(Exercise materials Opens)

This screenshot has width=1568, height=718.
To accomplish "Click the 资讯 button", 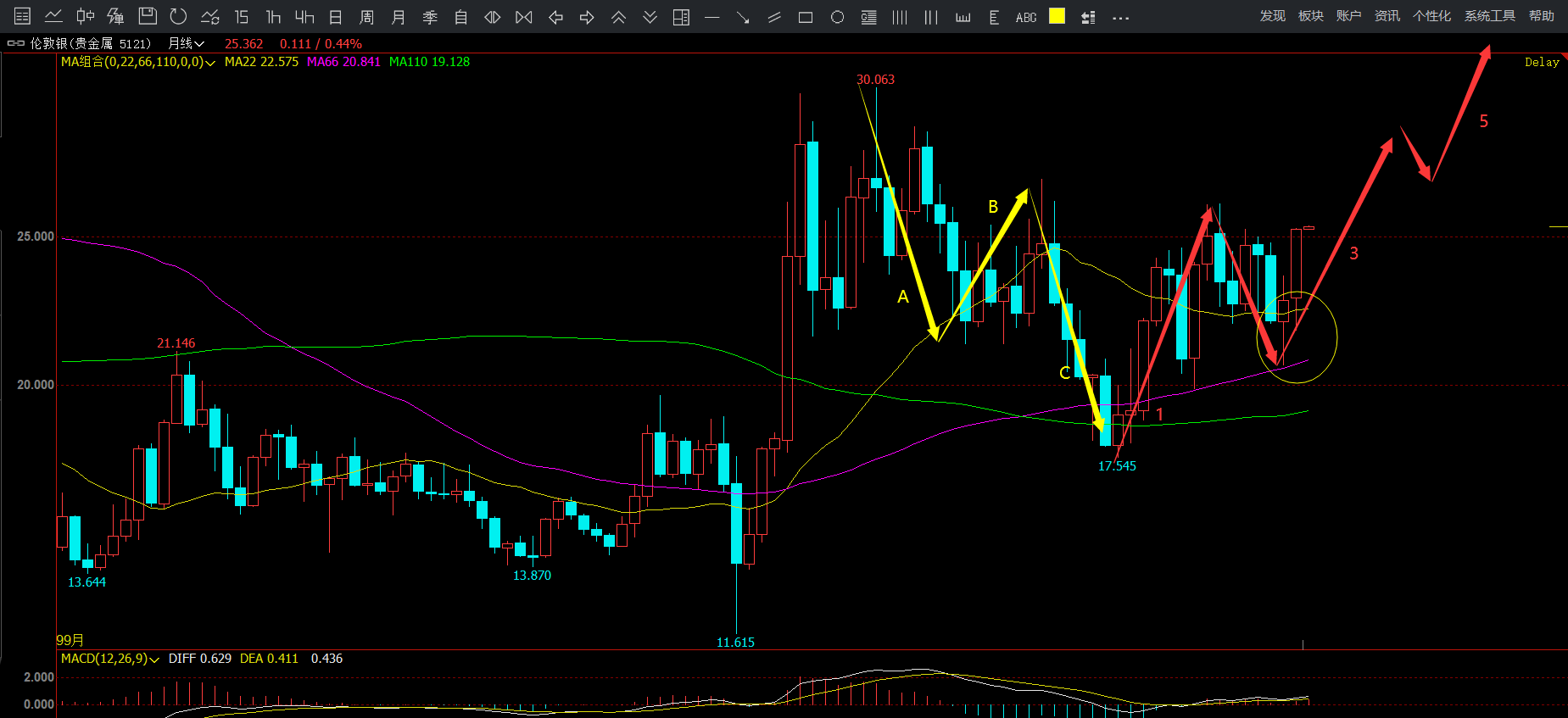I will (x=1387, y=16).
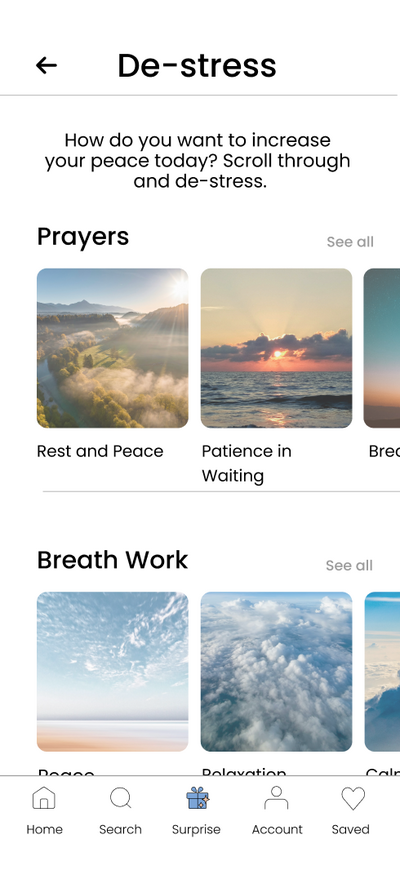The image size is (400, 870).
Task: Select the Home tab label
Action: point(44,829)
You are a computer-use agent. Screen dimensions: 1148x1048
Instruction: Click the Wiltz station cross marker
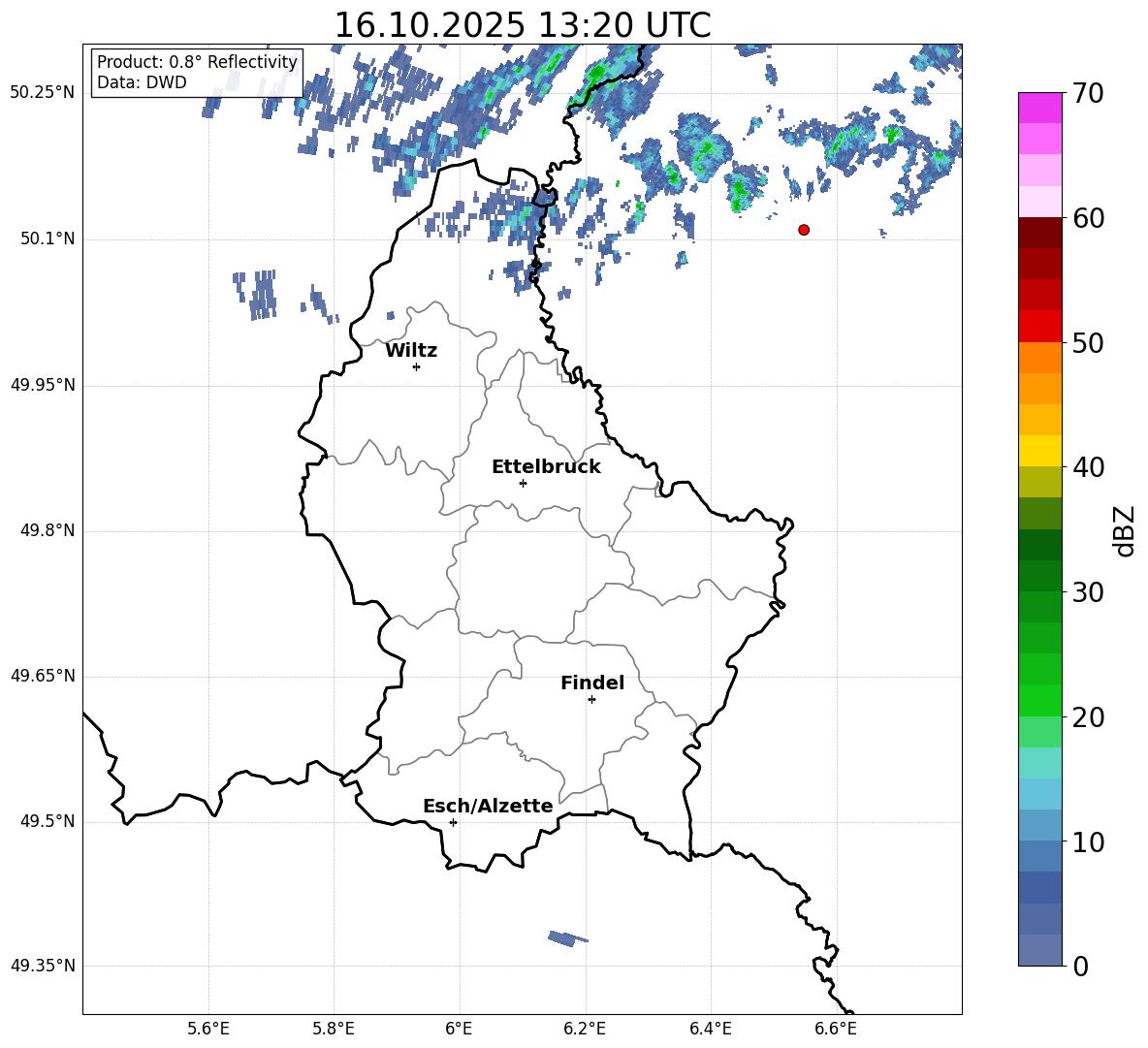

(Exercise materials Closes)

Exercise
The required answer is every line from the one containing "You are a computer-use" through the last line of the entries, restated word for word and with no pictures.

Result below
You are a computer-use agent. Screen dimensions: 1148x1048
Instruction: Click the Wiltz station cross marker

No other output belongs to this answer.